§ **TASK REQUIREMENTS**
Arrange the lines of the listing below as a Markdown table with the columns Row and Listing line, starting at the line that contains "Heizwert (86, 501)" and stopping after the line that contains "31 - 500 kW". Leave out any blank lines.
═══ DATA SUPPLIED
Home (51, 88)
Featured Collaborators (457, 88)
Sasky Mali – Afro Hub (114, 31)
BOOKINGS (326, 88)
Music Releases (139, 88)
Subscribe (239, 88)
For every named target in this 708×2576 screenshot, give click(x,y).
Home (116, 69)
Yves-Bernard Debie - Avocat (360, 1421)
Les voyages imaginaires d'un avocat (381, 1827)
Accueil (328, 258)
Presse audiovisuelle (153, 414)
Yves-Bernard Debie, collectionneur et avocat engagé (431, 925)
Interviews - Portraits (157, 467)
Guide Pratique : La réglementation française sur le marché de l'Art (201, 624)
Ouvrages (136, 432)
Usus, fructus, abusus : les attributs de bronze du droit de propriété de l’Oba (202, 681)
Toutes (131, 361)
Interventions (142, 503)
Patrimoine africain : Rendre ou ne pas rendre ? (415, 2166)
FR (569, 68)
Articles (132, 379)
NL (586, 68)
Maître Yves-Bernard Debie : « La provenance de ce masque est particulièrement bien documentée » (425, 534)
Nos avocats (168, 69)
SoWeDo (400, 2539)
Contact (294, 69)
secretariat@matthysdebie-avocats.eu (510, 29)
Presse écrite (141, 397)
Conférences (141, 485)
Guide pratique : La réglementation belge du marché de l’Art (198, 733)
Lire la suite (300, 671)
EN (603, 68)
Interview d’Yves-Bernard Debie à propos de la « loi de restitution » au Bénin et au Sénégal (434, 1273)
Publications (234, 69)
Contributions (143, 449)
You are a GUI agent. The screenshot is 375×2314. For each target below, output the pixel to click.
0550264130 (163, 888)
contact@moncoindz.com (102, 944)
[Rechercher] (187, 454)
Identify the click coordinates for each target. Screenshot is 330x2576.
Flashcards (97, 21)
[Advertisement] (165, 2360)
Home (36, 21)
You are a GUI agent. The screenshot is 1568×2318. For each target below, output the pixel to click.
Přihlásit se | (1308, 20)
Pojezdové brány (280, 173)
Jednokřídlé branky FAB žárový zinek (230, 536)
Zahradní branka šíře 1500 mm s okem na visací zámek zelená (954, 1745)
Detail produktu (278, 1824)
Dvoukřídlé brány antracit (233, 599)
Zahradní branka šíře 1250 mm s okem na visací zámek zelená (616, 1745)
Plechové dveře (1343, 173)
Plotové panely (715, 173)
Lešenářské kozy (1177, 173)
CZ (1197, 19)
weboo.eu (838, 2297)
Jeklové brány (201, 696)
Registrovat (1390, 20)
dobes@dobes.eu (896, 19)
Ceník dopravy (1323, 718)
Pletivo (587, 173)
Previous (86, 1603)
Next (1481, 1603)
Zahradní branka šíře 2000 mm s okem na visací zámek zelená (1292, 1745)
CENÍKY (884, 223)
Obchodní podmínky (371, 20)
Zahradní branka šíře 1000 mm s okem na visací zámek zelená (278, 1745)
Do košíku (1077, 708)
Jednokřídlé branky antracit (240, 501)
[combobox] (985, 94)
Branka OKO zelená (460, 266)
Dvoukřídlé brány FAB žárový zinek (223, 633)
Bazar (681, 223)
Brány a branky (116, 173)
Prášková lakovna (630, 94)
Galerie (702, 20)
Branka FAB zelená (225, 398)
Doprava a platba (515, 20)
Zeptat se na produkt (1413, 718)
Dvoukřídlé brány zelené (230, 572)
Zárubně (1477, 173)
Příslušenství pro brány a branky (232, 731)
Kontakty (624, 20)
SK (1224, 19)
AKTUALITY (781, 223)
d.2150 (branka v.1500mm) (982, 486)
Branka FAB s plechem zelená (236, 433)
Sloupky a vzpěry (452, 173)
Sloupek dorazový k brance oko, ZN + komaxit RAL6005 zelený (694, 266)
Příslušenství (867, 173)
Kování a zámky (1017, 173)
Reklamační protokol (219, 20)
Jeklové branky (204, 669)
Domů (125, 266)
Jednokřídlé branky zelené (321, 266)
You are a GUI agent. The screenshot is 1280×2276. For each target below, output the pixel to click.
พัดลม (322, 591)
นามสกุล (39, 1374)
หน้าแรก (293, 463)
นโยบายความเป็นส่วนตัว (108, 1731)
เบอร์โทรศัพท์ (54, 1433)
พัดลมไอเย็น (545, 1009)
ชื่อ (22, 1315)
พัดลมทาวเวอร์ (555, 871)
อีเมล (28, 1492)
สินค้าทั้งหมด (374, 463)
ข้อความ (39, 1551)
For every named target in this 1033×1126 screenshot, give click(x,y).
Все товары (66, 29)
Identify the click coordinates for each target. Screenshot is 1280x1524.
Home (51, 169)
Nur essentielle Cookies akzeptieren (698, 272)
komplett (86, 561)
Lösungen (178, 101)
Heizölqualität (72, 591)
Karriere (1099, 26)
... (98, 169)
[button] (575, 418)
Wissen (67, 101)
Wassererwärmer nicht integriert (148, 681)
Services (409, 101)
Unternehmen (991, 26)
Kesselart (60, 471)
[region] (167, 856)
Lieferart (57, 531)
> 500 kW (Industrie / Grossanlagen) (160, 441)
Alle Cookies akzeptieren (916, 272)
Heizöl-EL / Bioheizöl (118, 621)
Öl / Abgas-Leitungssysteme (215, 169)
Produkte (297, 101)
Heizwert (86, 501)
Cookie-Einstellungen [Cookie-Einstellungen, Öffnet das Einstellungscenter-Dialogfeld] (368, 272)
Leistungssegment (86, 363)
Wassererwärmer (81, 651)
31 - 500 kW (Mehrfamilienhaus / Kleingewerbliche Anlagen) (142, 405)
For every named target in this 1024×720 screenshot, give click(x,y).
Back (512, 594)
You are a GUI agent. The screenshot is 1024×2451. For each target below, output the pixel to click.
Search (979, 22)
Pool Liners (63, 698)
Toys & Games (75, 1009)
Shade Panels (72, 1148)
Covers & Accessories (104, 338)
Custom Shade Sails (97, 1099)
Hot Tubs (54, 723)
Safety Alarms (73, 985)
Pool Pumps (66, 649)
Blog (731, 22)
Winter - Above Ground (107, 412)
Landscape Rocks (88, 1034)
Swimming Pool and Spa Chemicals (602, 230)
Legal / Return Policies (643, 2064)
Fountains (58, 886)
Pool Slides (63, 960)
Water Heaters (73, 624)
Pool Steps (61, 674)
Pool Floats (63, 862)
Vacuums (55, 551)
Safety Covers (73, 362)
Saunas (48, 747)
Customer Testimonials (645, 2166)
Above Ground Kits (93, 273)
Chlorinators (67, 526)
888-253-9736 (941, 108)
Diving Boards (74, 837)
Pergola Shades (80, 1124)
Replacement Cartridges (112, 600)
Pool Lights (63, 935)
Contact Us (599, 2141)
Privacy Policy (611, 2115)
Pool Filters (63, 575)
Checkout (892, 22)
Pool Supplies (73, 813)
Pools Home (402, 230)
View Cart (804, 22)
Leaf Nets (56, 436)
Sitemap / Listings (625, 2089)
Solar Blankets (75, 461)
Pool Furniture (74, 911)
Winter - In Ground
══════
§ **CORRECT ANSWER**
| Row | Listing line |
|---|---|
| 1 | Heizwert (86, 501) |
| 2 | Cookie-Einstellungen [Cookie-Einstellungen, Öffnet das Einstellungscenter-Dialogfeld] (368, 272) |
| 3 | Leistungssegment (86, 363) |
| 4 | Wassererwärmer (81, 651) |
| 5 | 31 - 500 kW (Mehrfamilienhaus / Kleingewerbliche Anlagen) (142, 405) |